Mon cœur avait fait un bond dans ma poitrine. « Pourquoi appelle-t-elle ? Elle sait que je ne veux pas lui parler ? » Ma femme m’avait alors forcé à prendre le téléphone, interrompant mon questionnement.

« Iris, que veux-tu ? Il ne peut même pas appeler tout seul.

  • Cécile, tu sais que je ne te dérangerais pas si ce n’était pas vital, m’avait-elle répondu d’une voix nouée par l’émotion.
  • Je t’écoute, avais-je dis troublée par le ton qu’elle empruntait.
  • Ton père ne sait pas que je te contacte mais il faut que tu saches. Avant qu’il ne soit trop tard et que chacun de vous n’ai que des regrets. »

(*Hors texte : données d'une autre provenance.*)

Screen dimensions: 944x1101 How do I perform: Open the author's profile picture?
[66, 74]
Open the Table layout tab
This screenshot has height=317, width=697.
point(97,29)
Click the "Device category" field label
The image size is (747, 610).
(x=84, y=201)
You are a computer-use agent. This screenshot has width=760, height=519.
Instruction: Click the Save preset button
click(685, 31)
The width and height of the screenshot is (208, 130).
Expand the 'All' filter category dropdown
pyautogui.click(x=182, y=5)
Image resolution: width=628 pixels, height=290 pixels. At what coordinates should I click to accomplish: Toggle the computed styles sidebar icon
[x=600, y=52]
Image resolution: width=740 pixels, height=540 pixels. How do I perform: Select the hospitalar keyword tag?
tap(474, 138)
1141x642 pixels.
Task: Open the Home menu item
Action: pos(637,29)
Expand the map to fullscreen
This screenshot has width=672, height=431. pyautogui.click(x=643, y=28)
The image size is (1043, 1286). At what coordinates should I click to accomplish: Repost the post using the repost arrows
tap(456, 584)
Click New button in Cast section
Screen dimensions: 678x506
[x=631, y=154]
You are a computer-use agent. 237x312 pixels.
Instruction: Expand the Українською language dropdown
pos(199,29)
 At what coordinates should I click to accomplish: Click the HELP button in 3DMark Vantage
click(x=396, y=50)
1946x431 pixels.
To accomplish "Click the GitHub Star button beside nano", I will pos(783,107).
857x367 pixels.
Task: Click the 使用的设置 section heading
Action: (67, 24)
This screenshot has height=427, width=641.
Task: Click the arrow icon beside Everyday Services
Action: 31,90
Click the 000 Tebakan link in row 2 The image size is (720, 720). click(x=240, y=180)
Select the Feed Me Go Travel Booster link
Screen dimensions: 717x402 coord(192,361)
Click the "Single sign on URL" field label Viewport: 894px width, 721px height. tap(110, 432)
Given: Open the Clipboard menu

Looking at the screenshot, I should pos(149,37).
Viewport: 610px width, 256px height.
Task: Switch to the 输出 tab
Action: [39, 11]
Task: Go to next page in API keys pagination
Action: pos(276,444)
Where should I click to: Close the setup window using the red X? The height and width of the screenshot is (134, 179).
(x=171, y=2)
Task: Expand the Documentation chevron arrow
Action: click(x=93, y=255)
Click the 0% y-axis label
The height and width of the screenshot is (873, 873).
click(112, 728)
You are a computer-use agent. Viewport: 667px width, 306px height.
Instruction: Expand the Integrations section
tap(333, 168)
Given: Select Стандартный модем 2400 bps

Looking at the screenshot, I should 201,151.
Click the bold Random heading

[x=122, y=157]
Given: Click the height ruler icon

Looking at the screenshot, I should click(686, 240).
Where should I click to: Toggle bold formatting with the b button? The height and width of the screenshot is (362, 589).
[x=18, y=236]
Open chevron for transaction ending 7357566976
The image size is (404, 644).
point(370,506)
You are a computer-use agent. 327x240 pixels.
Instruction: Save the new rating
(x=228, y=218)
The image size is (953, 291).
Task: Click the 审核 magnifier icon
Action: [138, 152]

Elle s’était tu quelques instants. Maintenant je savais qu’elle cherchait ses mots, mais à ce moment-là je n’avais pas compris et je voulais des réponses.

« Iris, dis-moi ce qu’il se passe, qu’est-ce que je dois savoir ?, avais-je demandé ma voix se faisant plus pressante et inquiète.

  • Ton père ne va bien. Il a un cancer. Il ne lui reste plus beaucoup de temps. »

Je m’étais alors assise lourdement sur la chaise la plus proche, sous le regard interrogateur de Léna. Voyant que je ne réagissais plus, elle avait repris le téléphone et avait discuté des détails avec Iris sachant que je voudrais tout savoir une fois le choc passé. Je ne me souvenais plus vraiment de la suite, mais ma femme avait fini par percer le mutisme dans lequel je m’étais enfermée et à m’expliquer la situation. Je n’avais pas hésité longtemps avant de me décider à faire un pas. Soudainement, toutes les raisons qui m’avaient poussé à le détester toutes ces années me semblaient futiles. Je connaissais leur teneur et je savais qu’elles étaient réelles, mais je me demandais si je ne leur avais pas donné trop de poids. J’avais perdu de précieux moments que je ne pourrais jamais rattraper. En atteignant la dernière marche, je me forçais à laisser ces pensées de côté pour me concentrer sur mon père.